Памятуя, однако, о своих фронтовых наблюдениях, Грегор Штрассер вступает в политику "социалистом". Штрассер хотел даже вступить в социал-демократическую партию. "Партия, которую выпестовал Бебель и во имя которой бились некогда готовые на жертвы и отречения миллионы сердец, сделалась партией Бармата", сказал как-то Штрассер, нападая на социал-фашистов, так сказать, "слева". Дело, конечно, в том, что Штрассер не хотел пойти в старую социал-демократическую партию, где лучшие теплые местечки уже были заняты. Впоследствии (майская речь 1929 г. в Берлине) он дал такое определение началу своей политической карьеры: "Германский солдат-фронтовик, который четыре с половиною года рисковал своей головой, завоевал себе право заниматься политикой. Он изучил историю на фронте и стал там националистом, повинуясь инстинкту самосохранения. Он стал одновременно социалистом, переживая борьбу народов, узнав чувство солидарности в несчастии и голоде". Таким образом, Штрассер хочет делать политику за солдат-фронтовиков, присваивая себе их права. Естественно, что при таком "трезвом" взгляде на вещи Грегор Штрасер не замедляет раскрыть истинное содержание своих "социалистических" переживаний, поступая в знаменитую баварскую охранную бригаду (орднунгсвер), т. е. контрреволюционную боевую организацию, которая вместе с рейхсвером Носке разгромила в Баварии революционное движение и в буквальном смысле слова утопила его в море крови. Еще тогда Грегор Штрассер весьма точно определил содержание своего "национального социализма", объявив его антитезой французской революции: "Лозунг французской революции о всеобщем равенстве является величайшим нахальством, величайшей ложью, самой безбожной глупостью в истории человечества". Ибо, если все равны после переживаний на фронте, то как же Штрассеру вскарабкаться в период гражданской войны по спинам солдат-фронтовиков, а то и по их трупам к командным высотам власти? Именно поэтому он приемлет лишь лозунг французской революции о неприкосновенности священнейшей частной собственности.

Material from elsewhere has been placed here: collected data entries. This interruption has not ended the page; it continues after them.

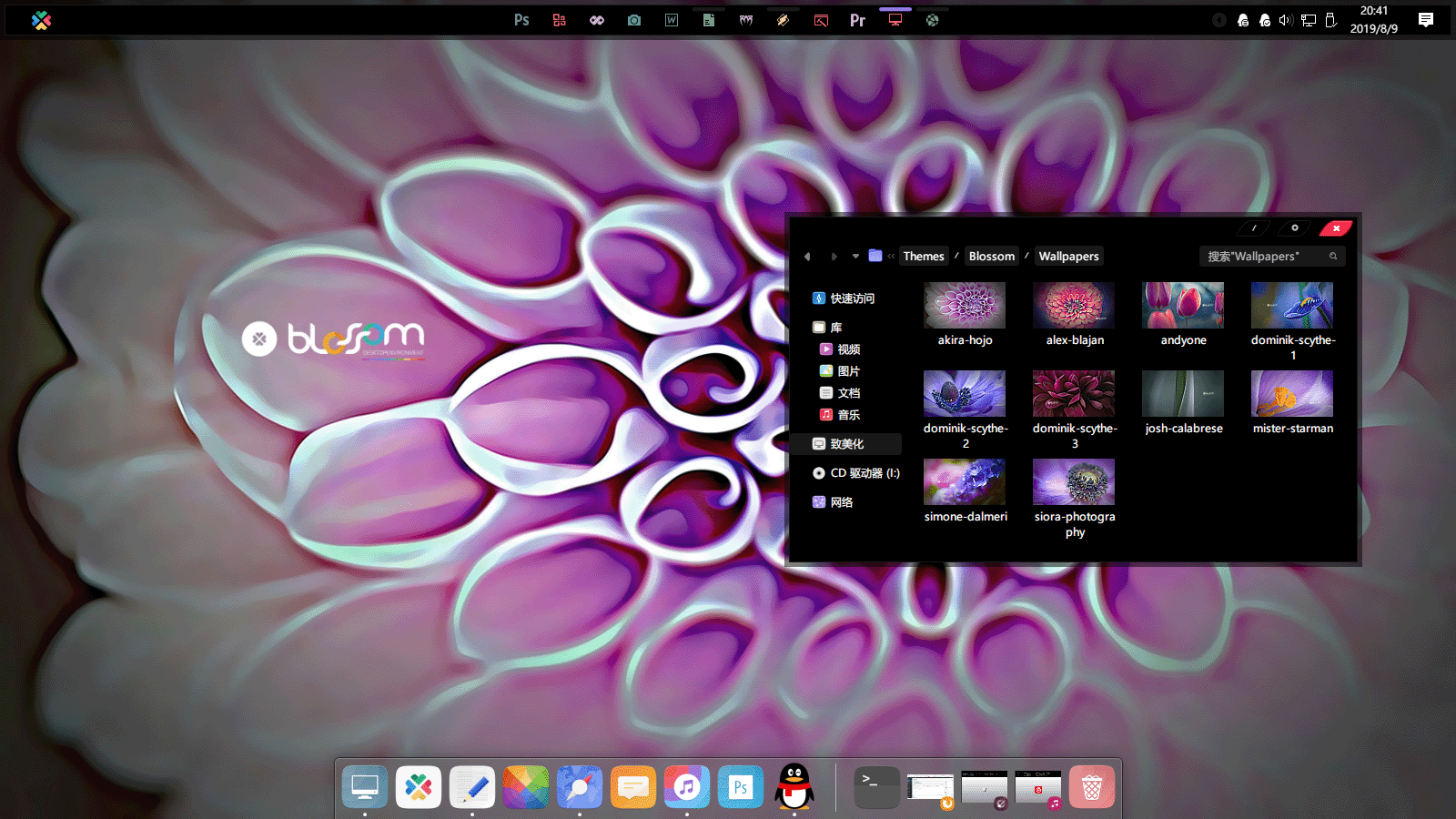Launch the compass browser icon in dock
The image size is (1456, 819).
click(x=580, y=787)
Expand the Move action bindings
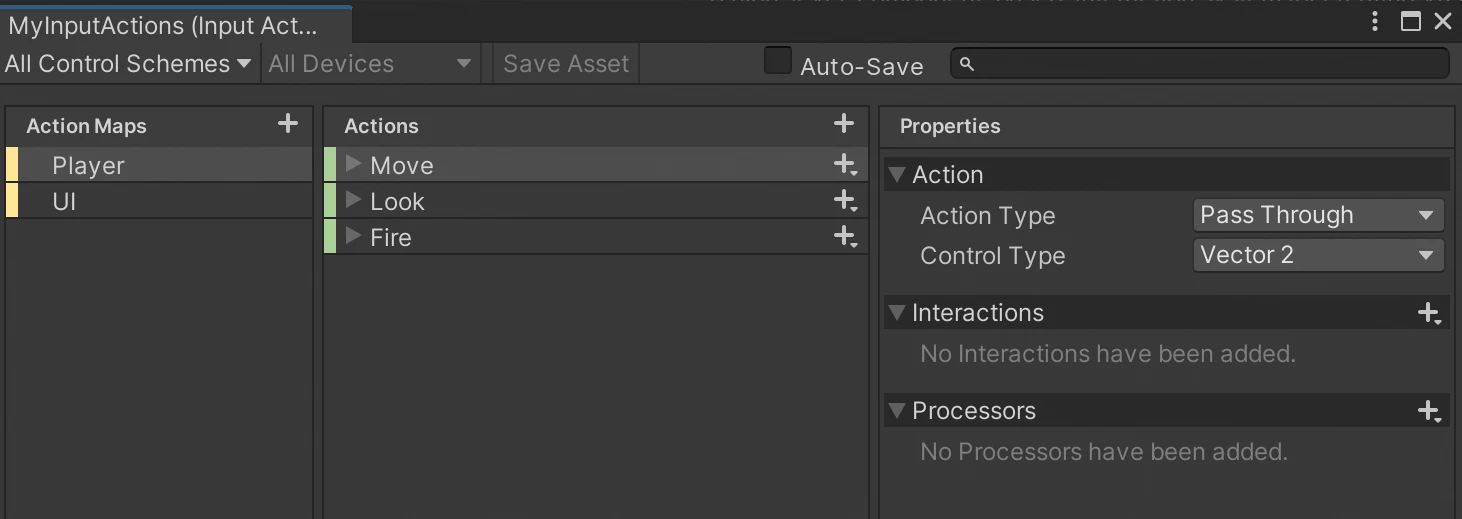The height and width of the screenshot is (519, 1462). pos(353,164)
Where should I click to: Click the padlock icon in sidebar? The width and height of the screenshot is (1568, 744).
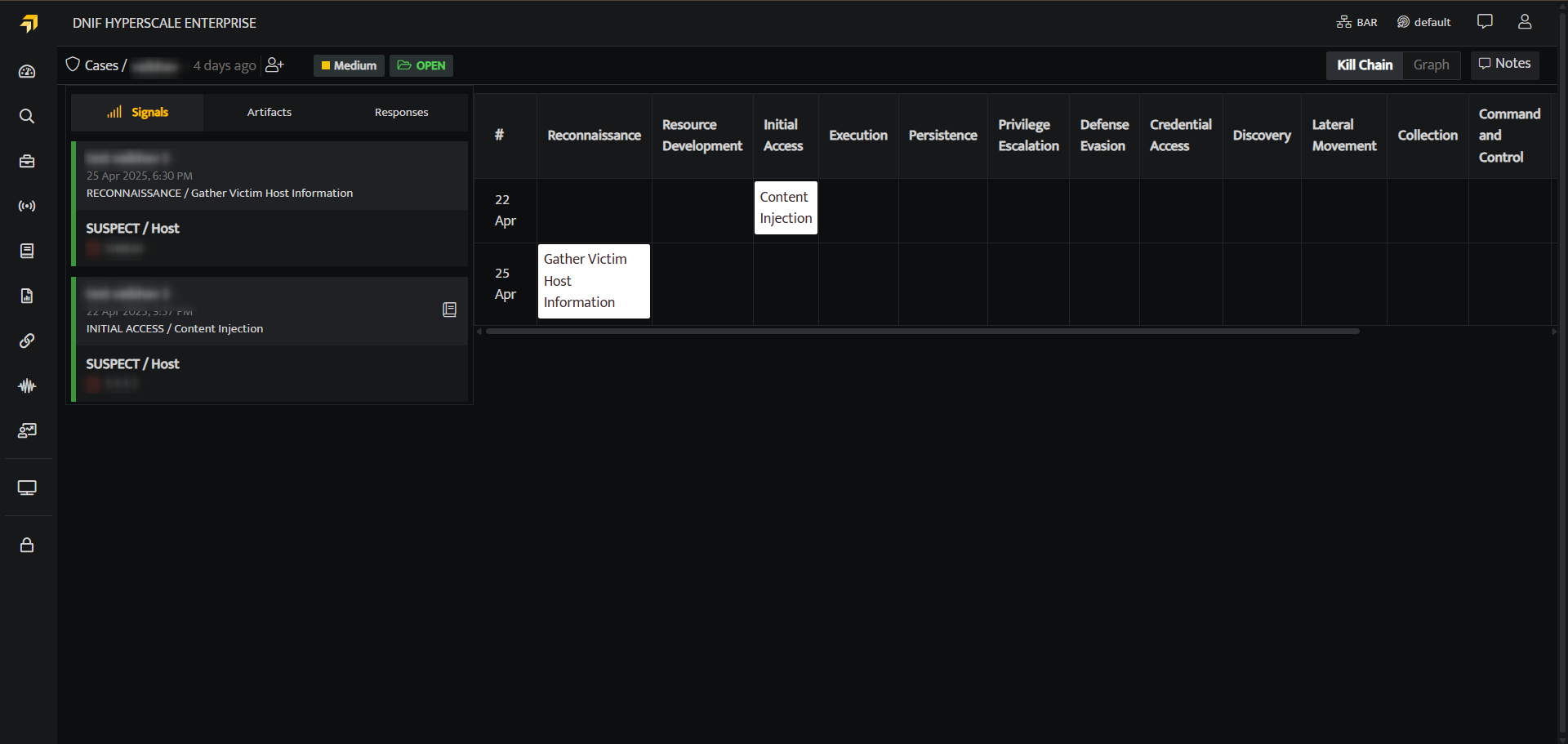[x=27, y=545]
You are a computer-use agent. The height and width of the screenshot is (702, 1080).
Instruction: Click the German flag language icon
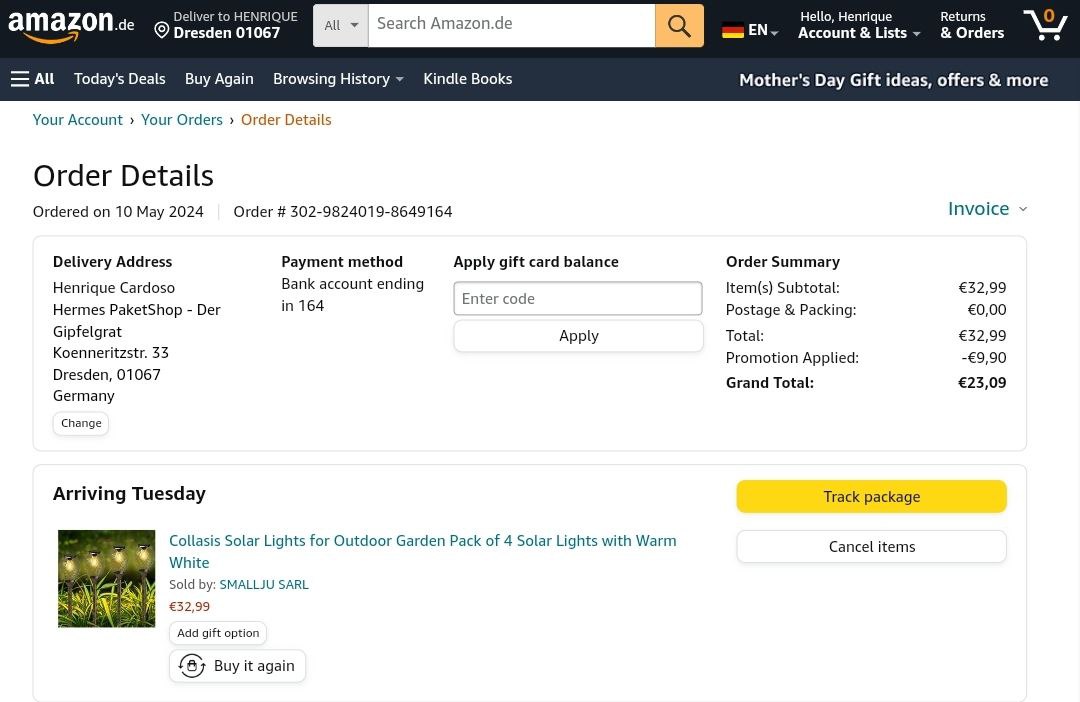733,30
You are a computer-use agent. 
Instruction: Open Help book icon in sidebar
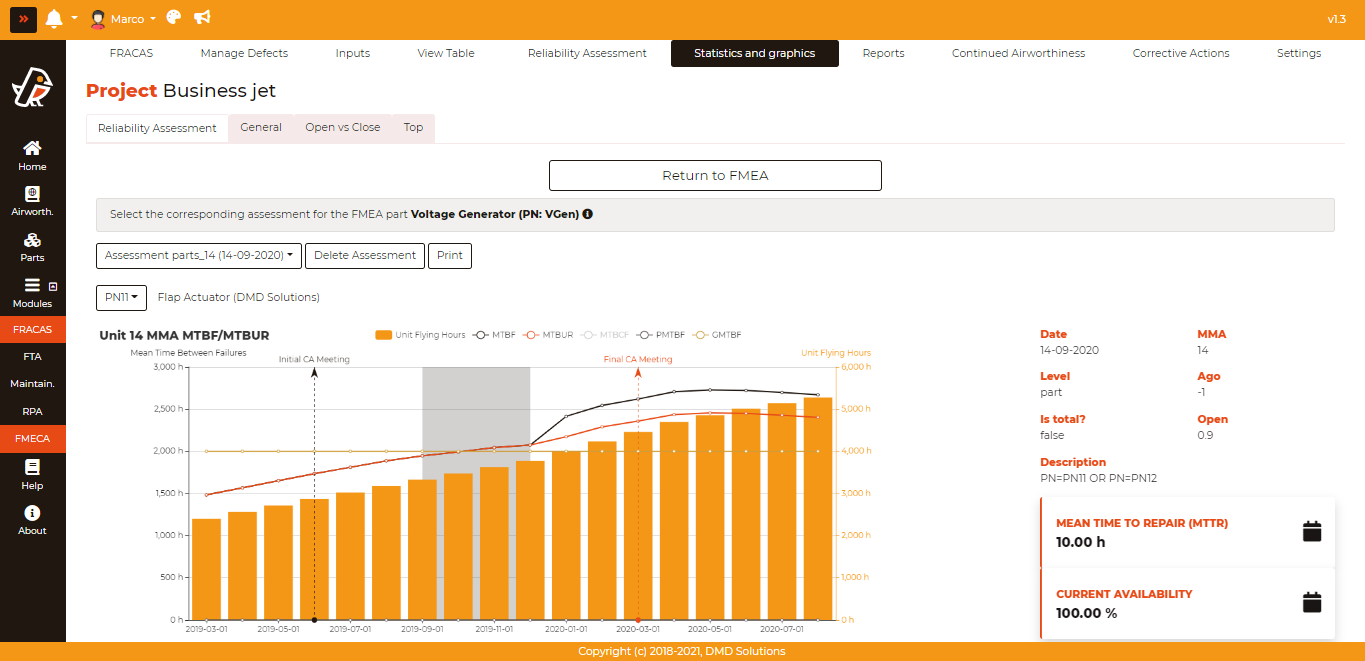point(32,474)
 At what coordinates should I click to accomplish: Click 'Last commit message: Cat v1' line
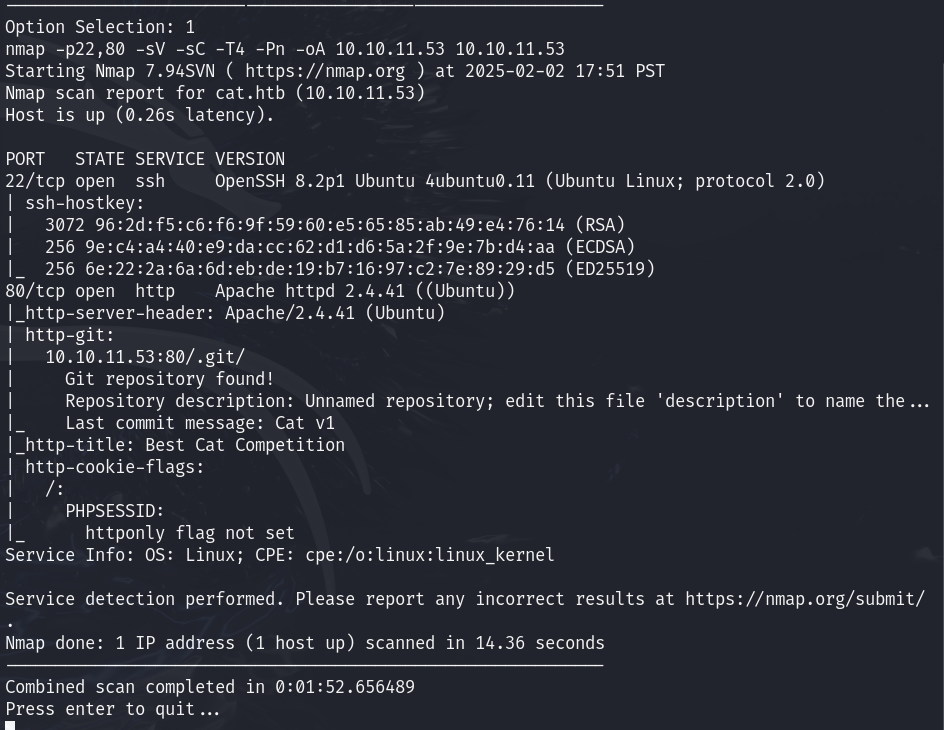click(x=200, y=423)
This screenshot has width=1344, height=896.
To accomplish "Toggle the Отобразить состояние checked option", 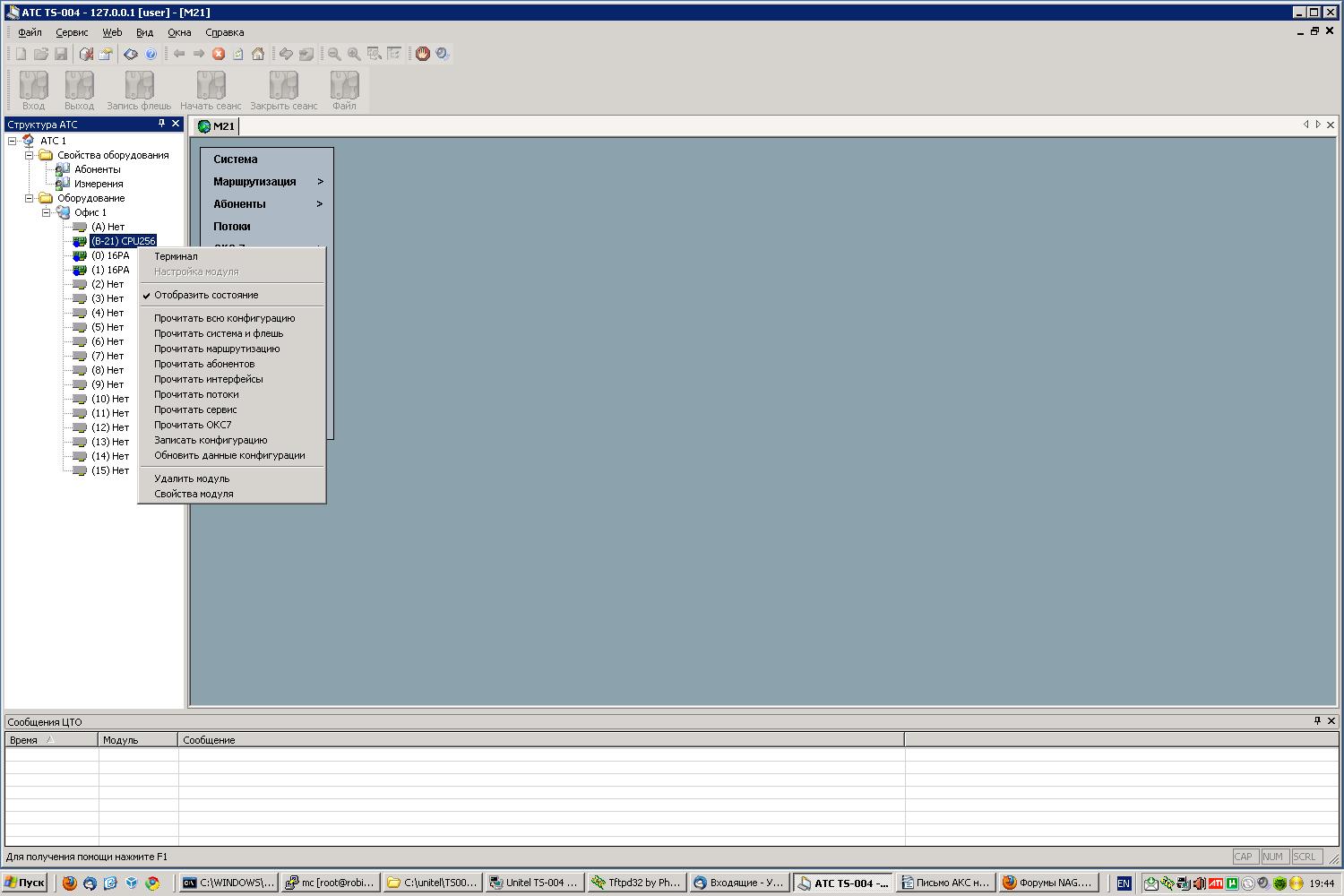I will pos(206,295).
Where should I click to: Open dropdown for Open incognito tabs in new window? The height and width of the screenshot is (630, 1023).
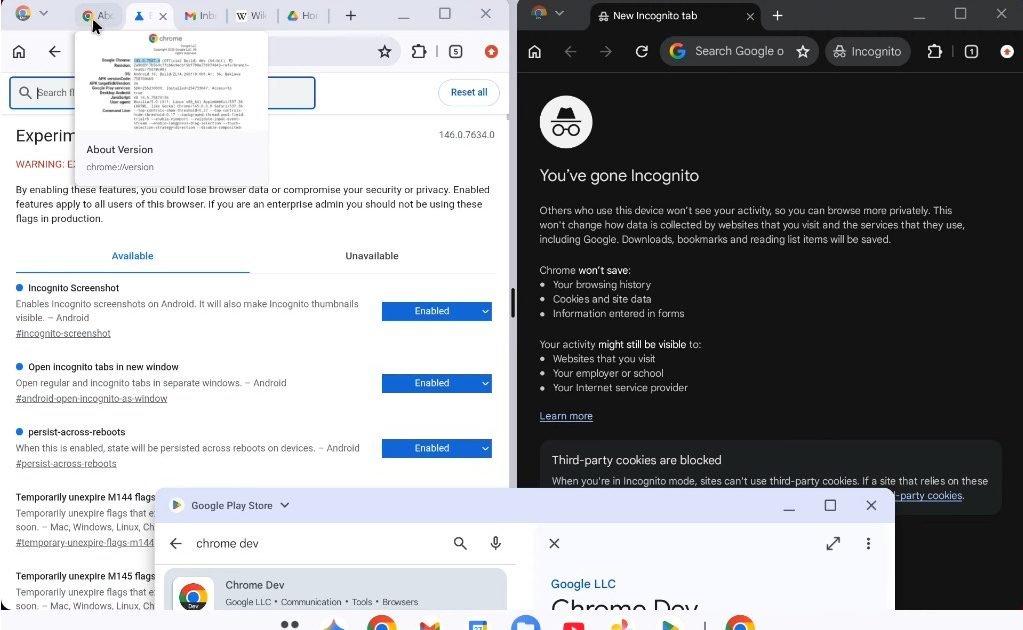click(x=436, y=383)
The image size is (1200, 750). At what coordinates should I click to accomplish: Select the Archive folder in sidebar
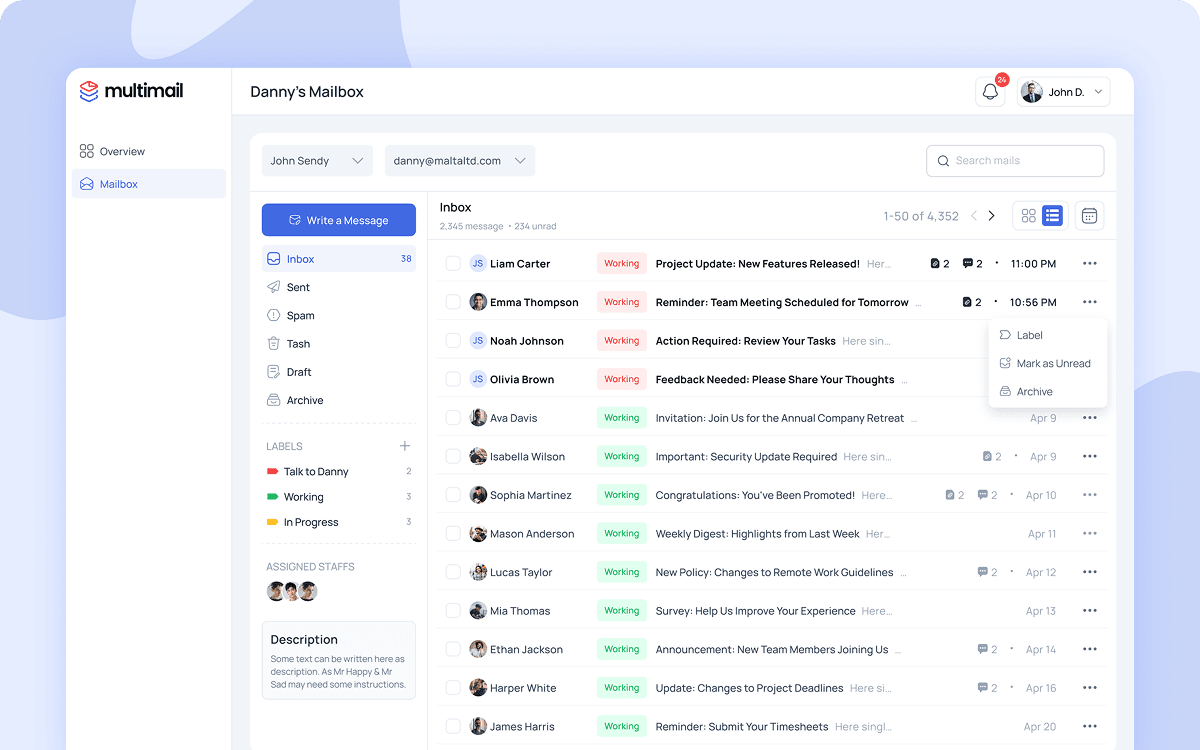[303, 400]
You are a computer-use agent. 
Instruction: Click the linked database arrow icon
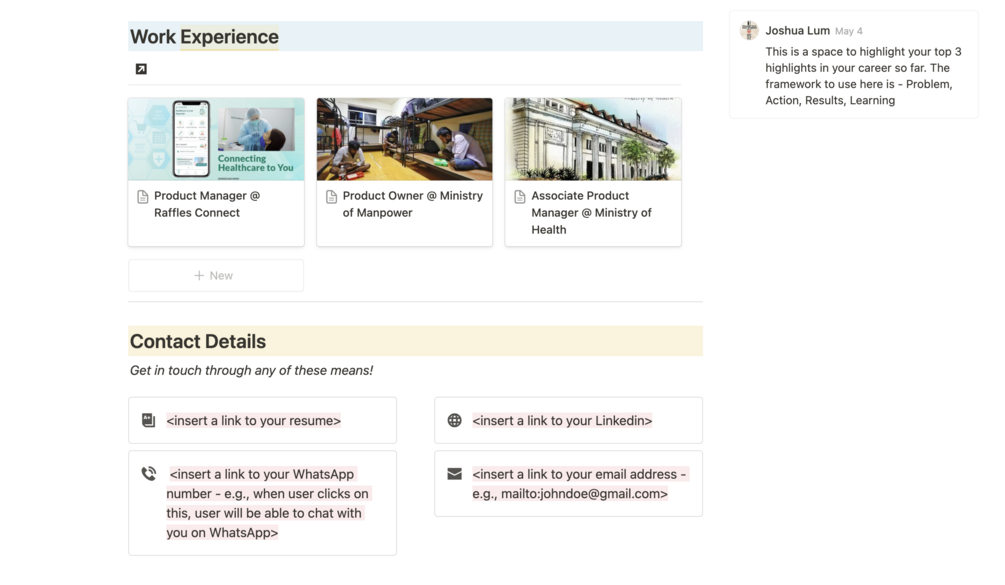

Для того, чтобы все стало ясным, Штрассер так формулирует свою мысль: "Социализм — это старый офицерский корпус. Социализм — это Кельнский собор. Социализм — это стены старого германского города". Это пошло и плоско, если брать штрассеровские формулировки исключительно в их пустозвонном звучании. Но более чем интересно раскрыть истинное содержание этих формулировок. Ведь за "старым офицерским корпусом" скрываются германское дворянство, прусские юнкера и баварские кулаки; за Кельнским собором — германское духовенство, и недаром Штрассер является верующим католиком и проводит политику соглашения с партией центра; "стены старого германского города" в его описании означают германскую крупную и среднюю буржуазию. Только для германских трудящихся Штрассер даже в рамках "новой социалистической" Германии не нашел никаких фигуральных сравнений, ибо он им в политической борьбе предназначает ту же роль, что и на фронтах мировой войны, — роль пушечного мяса.
В феврале 1921 г. Штрассер впервые слышит Адольфа Гитлера на одном из национал-социалистических собраний в Баварии. Как Чичиков во время рассказов повытчика о мошенническом залоге "мертвых душ" в банке, Штрассер мог воскликнуть: "Чего я ищу рукавицы, когда они у меня за пазухой?" Он становится отныне верным соратником Гитлера, он является организатором второй по счету местной ячейки национал-социалистов (первой была основная мюнхенская), и он же является основателем первой бригады гитлеровских штурмовиков, в ряды которых он набирает сынков мелкой и средней буржуазии, не теряя с самого начала тесной связи с рейхсверовскими офицерами.